Running the model in 'cpu'

#22
by JugsMa - opened

I loaded the model in cpu, but it requires the model and data to be in gpu (cuda) device.
Is there a way to do it in cpu?

Also i tried to load it in gpu with gpu size 16Gb but i don't have the large gpu, and caught with the error:

OutOfMemoryError: CUDA out of memory. Tried to allocate 462.00 MiB. GPU 0 has a total capacity of 14.74 GiB of which 52.12 MiB is free. Process 19046 has 14.69 GiB memory in use. Of the allocated memory 14.41 GiB is allocated by PyTorch, and 179.36 MiB is reserved by PyTorch but unallocated.
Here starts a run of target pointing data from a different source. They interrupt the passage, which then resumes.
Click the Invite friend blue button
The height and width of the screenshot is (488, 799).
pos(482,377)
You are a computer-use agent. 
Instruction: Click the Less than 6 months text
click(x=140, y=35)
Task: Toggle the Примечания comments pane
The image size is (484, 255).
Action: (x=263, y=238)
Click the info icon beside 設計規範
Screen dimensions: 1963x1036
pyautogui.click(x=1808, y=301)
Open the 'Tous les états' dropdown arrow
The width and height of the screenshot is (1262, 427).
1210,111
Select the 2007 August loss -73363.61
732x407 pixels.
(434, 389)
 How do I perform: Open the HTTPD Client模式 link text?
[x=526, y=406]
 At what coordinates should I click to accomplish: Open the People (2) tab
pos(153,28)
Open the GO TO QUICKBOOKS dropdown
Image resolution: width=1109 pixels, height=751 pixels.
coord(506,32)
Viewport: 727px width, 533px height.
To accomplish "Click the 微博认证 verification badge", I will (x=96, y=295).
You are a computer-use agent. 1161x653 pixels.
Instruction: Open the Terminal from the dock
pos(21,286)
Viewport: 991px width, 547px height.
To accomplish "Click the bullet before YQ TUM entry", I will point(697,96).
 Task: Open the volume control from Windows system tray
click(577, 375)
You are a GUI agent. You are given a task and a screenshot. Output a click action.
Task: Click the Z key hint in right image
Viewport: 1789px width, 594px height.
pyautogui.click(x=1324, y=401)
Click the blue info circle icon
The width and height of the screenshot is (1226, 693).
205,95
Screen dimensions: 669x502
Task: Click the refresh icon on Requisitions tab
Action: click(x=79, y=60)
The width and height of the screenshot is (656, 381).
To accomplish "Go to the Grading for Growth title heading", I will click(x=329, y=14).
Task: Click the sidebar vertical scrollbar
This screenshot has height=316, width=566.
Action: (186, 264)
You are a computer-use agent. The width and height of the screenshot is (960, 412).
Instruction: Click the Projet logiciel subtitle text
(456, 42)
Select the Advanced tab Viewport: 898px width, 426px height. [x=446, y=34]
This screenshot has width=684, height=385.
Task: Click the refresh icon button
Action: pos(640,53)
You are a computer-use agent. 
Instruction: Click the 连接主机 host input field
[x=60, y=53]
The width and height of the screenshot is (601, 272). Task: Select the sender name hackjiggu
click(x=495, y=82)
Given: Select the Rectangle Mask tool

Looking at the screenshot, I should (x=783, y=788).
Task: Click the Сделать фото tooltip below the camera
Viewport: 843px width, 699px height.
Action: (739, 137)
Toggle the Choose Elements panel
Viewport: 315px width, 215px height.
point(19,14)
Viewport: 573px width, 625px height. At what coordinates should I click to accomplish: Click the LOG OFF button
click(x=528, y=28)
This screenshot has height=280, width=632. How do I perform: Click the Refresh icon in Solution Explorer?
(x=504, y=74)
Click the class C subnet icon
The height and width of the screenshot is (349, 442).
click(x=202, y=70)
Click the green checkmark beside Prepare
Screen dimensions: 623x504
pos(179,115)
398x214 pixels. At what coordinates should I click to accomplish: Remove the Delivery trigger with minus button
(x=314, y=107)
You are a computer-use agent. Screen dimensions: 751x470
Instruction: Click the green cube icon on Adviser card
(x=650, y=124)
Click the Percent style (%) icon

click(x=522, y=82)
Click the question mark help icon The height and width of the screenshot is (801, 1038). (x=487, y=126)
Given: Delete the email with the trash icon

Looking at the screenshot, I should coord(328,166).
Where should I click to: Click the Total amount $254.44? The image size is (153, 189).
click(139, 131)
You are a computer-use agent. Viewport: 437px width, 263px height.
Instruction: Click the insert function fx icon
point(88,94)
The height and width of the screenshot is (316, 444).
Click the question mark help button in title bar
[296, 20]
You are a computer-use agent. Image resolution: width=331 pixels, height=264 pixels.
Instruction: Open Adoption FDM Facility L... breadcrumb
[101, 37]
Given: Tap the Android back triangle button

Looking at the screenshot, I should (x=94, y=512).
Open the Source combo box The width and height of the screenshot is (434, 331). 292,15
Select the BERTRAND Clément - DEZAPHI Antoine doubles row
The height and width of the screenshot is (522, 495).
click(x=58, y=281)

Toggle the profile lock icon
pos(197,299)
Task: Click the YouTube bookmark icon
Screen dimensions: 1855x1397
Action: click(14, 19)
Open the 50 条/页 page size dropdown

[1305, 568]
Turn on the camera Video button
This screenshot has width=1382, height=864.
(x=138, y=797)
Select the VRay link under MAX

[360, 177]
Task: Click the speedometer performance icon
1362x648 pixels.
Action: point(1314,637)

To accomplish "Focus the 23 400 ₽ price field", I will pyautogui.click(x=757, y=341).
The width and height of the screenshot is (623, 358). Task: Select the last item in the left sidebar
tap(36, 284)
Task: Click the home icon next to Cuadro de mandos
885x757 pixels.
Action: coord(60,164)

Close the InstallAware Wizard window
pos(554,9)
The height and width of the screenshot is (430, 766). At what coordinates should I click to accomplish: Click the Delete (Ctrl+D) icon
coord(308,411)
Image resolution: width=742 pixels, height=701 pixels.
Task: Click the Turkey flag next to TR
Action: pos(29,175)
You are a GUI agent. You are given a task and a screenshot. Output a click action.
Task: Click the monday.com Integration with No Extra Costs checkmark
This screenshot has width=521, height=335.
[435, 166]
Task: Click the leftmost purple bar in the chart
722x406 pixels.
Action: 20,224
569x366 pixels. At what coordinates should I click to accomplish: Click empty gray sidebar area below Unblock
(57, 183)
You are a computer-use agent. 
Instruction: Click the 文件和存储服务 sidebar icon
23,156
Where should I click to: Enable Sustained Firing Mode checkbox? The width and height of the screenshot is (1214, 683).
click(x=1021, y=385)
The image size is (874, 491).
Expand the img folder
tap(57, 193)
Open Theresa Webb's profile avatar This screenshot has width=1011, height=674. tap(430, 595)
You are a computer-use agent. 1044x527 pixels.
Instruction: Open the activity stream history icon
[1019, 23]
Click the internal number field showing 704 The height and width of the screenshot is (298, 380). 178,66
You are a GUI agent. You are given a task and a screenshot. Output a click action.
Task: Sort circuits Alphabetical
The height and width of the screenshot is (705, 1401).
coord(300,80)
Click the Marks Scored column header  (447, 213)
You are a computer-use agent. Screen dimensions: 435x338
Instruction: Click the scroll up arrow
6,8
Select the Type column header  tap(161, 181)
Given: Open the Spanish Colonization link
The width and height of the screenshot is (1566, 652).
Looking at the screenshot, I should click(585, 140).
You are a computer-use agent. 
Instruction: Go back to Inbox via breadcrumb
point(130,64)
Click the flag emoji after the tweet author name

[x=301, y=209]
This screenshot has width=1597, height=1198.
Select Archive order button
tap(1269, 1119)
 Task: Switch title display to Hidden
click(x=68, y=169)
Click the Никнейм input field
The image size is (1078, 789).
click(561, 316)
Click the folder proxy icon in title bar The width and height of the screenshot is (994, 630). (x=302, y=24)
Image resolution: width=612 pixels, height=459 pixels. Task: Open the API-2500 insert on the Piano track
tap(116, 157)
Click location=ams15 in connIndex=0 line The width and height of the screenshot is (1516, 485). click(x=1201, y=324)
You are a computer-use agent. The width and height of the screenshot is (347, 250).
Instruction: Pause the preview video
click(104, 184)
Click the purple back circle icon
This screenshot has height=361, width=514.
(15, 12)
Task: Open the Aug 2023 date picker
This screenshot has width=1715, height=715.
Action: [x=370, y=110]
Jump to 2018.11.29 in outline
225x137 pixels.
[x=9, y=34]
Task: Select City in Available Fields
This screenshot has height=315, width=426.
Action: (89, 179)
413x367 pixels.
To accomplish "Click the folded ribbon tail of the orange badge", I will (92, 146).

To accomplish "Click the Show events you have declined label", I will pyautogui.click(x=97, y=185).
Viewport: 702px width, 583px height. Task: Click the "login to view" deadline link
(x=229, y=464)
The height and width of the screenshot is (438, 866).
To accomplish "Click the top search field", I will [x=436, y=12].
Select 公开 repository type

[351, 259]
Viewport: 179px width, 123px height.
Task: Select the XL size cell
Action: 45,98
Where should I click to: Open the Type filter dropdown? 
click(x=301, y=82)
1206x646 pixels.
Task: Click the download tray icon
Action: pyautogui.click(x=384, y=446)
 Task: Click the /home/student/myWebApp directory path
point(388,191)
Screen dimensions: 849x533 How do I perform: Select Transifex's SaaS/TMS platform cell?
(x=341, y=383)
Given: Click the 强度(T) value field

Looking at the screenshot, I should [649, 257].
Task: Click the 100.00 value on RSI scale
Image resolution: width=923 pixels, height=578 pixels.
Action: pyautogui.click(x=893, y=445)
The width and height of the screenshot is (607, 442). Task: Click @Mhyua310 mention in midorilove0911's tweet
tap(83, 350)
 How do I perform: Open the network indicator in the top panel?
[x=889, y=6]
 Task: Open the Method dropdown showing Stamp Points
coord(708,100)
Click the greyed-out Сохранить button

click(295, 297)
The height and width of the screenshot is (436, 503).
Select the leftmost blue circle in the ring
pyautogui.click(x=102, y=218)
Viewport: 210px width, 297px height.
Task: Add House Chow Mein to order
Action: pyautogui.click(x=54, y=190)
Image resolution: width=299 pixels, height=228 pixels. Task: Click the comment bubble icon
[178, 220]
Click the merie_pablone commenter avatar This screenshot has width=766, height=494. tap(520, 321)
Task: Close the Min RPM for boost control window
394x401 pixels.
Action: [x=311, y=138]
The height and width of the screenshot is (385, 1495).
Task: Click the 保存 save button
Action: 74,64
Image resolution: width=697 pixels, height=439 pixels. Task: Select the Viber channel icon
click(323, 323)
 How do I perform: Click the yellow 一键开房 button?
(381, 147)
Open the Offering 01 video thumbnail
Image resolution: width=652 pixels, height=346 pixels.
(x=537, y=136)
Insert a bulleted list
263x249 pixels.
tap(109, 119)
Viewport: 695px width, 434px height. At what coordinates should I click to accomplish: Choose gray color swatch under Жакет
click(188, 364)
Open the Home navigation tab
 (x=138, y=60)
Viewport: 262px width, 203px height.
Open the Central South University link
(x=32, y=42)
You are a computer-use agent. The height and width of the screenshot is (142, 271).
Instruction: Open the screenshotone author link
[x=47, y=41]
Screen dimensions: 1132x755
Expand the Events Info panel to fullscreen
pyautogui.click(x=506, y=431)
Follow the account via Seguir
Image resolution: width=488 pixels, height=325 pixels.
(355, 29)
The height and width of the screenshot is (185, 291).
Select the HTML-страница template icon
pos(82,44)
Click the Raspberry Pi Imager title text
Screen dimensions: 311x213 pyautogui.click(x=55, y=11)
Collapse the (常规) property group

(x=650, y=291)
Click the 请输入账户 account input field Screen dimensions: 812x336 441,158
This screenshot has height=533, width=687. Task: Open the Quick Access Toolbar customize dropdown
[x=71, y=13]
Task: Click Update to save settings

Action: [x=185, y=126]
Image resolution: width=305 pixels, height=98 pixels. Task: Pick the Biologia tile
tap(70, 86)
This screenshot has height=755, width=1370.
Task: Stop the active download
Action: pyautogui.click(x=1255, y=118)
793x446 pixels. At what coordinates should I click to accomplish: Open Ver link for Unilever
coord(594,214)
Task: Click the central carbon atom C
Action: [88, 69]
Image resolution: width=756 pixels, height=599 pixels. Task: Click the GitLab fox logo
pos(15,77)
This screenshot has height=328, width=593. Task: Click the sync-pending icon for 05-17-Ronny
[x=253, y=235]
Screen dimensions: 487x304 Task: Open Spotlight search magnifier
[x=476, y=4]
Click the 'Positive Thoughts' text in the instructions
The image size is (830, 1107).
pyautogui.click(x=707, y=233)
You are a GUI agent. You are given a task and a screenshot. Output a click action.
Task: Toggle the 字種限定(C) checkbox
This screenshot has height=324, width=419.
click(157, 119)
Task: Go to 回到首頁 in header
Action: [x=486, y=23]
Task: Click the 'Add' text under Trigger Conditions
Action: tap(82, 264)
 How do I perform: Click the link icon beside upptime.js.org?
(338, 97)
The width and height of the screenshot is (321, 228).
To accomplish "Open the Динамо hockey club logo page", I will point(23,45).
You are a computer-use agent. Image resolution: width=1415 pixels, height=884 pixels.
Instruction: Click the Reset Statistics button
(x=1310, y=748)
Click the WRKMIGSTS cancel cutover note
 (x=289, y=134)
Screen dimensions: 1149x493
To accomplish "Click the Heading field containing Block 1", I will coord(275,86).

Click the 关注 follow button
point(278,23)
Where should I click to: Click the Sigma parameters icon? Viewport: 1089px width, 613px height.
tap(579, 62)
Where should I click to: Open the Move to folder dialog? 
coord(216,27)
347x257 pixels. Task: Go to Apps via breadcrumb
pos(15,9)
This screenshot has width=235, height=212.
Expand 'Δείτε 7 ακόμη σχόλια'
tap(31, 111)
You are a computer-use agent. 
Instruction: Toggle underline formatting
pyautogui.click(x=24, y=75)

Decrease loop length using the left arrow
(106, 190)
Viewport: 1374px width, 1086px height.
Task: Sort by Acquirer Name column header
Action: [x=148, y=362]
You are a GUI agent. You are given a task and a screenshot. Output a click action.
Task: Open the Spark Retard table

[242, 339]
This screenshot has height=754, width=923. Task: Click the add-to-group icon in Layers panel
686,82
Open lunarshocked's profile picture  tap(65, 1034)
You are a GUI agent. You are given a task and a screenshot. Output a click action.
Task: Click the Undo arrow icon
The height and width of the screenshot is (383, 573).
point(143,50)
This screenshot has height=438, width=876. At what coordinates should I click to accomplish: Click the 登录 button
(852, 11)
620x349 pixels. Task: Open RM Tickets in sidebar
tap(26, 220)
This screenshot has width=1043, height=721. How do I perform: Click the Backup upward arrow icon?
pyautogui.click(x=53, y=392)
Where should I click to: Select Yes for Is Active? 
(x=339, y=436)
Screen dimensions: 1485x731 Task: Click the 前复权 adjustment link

If reserved but unallocated memory is large try setting PYTORCH_CUDA_ALLOC_CONF=expandable_segments:True to avoid fragmentation.  See documentation for Memory Management  (https://pytorch.org/docs/stable/notes/cuda.html#environment-variables)
NVIDIA org

I haven't tried using CPU for inference, but to do that, the following code should work:

path = "nvidia/NVLM-D-72B"
model = AutoModel.from_pretrained(
    path,
    torch_dtype=torch.bfloat16,
    low_cpu_mem_usage=True,
    use_flash_attn=False,
    trust_remote_code=True,
    device_map="cpu").eval()

I tried passing the model to cpu

...
device = 'cuda' if torch.cuda.is_available() else 'cpu'
print(device)
model = model.to(device)

And, i am trying for text generator

tokenizer = AutoTokenizer.from_pretrained(path, trust_remote_code=True, use_fast=False, device=device)
generation_config = dict(max_new_tokens=1024, do_sample=False)

query = 'What is transformer model?'
response, history = model.chat(tokenizer, None, query, generation_config, history=None, return_history=True)

when calling the model.chat() function, it throws error saying:

File ~/.cache/huggingface/modules/transformers_modules/nvidia/NVLM-D-72B/5a57d927ac0ab6b0a96ebc90f5ee7901ddca790d/modeling_nvlm_d.py:252, in NVLM_D_Model.chat(self, tokenizer, pixel_values, question, generation_config, history, return_history, num_patches_list, IMG_START_TOKEN, IMG_END_TOKEN, IMG_CONTEXT_TOKEN, verbose, visual_features)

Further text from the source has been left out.